World No. 10 Saina became the first Indian woman shuttler to make it to the last-four stage of the Games as she proved too good for Thailand’s Ratchanok Intanon 21-18, 21-16 in the quarterfinals.
The win also meant that India’s 36-year-wait for a medal in badminton singles at the Games has come to an end. Syed Modi won a bronze in men’s singles at the 1982 edition in New Delhi.
Sindhu doubled the joy later in the day by beating another Thai Nitchaon Jindapol 21-11, 16-21, 21-14. India are assured of at least two bronze medals, thus improving on their tally of a single bronze from the women’s team event at Incheon in 2014.

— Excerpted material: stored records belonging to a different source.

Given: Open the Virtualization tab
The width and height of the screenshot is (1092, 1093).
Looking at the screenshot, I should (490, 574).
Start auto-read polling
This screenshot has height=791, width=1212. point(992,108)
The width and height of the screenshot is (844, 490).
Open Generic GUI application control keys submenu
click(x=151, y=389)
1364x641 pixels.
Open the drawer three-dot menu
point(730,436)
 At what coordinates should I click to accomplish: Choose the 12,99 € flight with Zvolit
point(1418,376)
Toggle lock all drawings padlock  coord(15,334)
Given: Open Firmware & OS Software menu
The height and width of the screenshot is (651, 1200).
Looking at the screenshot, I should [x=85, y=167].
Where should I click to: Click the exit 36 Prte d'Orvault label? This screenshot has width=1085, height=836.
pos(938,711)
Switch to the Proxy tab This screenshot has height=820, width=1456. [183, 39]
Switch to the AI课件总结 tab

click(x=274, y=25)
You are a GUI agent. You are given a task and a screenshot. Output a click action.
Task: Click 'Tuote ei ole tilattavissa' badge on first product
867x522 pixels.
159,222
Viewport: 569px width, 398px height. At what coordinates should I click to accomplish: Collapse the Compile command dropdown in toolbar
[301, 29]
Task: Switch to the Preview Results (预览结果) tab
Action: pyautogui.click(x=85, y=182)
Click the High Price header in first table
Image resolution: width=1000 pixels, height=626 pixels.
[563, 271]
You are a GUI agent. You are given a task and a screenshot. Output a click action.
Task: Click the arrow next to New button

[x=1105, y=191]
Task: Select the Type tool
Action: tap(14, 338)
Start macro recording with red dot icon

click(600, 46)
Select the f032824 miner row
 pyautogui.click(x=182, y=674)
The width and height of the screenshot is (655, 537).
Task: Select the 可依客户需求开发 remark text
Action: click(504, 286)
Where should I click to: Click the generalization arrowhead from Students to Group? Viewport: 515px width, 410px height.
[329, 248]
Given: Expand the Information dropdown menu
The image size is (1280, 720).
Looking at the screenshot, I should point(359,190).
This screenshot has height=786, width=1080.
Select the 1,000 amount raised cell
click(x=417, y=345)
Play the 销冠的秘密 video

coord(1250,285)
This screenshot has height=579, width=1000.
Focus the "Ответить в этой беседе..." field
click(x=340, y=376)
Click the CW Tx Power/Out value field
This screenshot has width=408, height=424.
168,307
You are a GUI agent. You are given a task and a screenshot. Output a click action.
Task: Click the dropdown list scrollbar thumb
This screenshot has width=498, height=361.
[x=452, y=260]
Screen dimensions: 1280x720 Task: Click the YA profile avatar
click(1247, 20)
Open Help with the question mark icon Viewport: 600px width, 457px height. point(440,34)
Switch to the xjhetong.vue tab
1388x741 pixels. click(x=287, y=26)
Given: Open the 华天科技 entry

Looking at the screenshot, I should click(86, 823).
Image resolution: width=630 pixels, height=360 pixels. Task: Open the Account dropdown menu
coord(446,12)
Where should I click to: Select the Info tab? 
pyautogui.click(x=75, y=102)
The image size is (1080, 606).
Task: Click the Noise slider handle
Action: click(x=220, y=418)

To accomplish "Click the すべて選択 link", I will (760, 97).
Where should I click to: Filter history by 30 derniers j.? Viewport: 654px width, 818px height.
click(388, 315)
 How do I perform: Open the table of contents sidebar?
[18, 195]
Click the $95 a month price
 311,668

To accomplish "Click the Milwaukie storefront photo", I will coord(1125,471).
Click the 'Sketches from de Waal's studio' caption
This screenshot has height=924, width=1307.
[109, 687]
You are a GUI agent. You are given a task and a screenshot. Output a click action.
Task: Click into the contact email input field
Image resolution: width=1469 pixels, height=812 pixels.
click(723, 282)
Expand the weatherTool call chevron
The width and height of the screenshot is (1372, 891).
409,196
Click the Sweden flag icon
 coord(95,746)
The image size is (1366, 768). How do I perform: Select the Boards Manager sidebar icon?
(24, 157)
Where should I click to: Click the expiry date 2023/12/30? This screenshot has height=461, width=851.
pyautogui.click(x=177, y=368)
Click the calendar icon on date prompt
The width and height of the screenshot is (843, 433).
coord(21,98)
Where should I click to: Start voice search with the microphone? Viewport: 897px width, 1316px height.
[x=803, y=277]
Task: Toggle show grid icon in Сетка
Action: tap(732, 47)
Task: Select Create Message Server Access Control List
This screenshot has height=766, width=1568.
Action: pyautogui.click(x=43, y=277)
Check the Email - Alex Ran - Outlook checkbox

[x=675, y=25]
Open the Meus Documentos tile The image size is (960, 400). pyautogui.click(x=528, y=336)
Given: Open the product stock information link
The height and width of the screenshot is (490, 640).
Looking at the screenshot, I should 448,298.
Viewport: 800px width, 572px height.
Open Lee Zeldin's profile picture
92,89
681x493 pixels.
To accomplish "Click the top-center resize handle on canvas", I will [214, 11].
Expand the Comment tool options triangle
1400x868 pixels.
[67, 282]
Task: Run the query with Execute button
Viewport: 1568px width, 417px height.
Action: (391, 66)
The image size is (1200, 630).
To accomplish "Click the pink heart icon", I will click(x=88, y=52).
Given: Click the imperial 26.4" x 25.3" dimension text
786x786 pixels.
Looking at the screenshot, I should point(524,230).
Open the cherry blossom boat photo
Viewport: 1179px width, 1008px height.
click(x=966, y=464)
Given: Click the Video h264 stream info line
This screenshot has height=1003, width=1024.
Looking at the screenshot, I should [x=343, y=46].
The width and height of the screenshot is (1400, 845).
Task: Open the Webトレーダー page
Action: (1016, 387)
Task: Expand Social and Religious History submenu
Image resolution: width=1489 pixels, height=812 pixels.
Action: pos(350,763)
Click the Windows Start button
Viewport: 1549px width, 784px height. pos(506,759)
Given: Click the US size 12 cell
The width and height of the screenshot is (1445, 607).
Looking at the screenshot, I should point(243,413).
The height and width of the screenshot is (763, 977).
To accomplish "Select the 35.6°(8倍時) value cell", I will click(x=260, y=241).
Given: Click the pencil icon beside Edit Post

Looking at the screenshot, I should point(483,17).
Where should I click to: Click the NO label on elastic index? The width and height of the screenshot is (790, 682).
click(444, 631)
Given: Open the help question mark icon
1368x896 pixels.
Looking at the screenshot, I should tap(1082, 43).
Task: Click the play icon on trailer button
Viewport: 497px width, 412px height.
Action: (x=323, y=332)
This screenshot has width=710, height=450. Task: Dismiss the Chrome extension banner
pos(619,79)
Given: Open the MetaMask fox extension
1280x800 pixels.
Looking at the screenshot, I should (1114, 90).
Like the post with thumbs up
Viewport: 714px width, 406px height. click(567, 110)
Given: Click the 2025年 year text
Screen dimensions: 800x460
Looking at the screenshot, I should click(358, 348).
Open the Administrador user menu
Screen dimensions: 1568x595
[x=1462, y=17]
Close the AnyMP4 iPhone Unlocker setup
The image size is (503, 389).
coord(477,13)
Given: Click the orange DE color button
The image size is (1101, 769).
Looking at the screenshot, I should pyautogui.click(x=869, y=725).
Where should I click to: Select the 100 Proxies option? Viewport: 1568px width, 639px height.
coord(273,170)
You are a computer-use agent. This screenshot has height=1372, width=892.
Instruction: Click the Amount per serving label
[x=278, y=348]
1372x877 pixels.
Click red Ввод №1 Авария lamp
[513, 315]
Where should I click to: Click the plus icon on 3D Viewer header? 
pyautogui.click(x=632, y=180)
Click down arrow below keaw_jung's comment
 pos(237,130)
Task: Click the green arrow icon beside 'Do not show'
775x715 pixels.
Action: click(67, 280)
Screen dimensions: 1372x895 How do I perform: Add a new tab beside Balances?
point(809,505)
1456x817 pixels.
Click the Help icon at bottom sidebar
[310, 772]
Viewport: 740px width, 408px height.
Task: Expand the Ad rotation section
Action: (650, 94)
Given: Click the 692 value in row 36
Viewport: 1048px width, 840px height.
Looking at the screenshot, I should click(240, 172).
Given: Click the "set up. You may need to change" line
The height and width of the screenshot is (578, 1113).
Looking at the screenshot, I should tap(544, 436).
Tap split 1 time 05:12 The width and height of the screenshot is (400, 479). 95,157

Sindhu had it easy in the opening game and clinched it 21-11. The World No. 3 was outplayed by Jindapol in the second game as she took it 21-16 to force a decider.
In the third game, Sindhu trailed 4-7 at one stage, but the Indian ace fought and went into the break with a four-point cushion (11-7). Sindhu made sure she remained in front and closed out the tie 21-14.
Sindhu will take on Japan's Akane Yamguchi in the semifinals on Monday. The battle between the world No. 3 and No. 2 promises to a mouth-watering clash.
Saina had beaten world No. 5 Intanon in straight games in the pre-quarterfinals of the recent World Champions at Nanjing, China, too. But the weight of expectations of a medal seemed to have played on her mind as she made too many unforced errors in the early part of the opening game.
Intanon got off to a fine start as she led 5-1 and was looking in total control at 12-14. But Saina made a spirited fightback to draw level at 17-17. Though Intanon used a perfect drop to regain lead, a superb smash from Saina saw her make it 18-18. The London Olympic bronze medallist won the last three points to clinch the first game 21-18.
The momentum was with the Hyderabadi woman and she took a 4-1 lead in the second game. It soon became a neck-to-neck affair as Intanon bounced back and reduced the lead to 7-8. But Saina regained her grip on the contest and wrapped up the tie 21-16 to script a memorable win.
“I wanted to fight till the end. Initially I wasn’t moving well. But then I opened up and started picking those tough shots. She wanted to win the medal badly,” said Saina after the match.
The 28-year-old was not aware of creating history though. “I did not know (that she was the first Indian woman to make it to the singles semifinals),” she quipped when pointed out.
Saina will meet world No. 1 Tai Tzu-ying of Chinese Taipei’s in the semifinals. “It’s going to be a tough match. The last time I played her I gave her a tough fight,” added a visibly delighted Saina.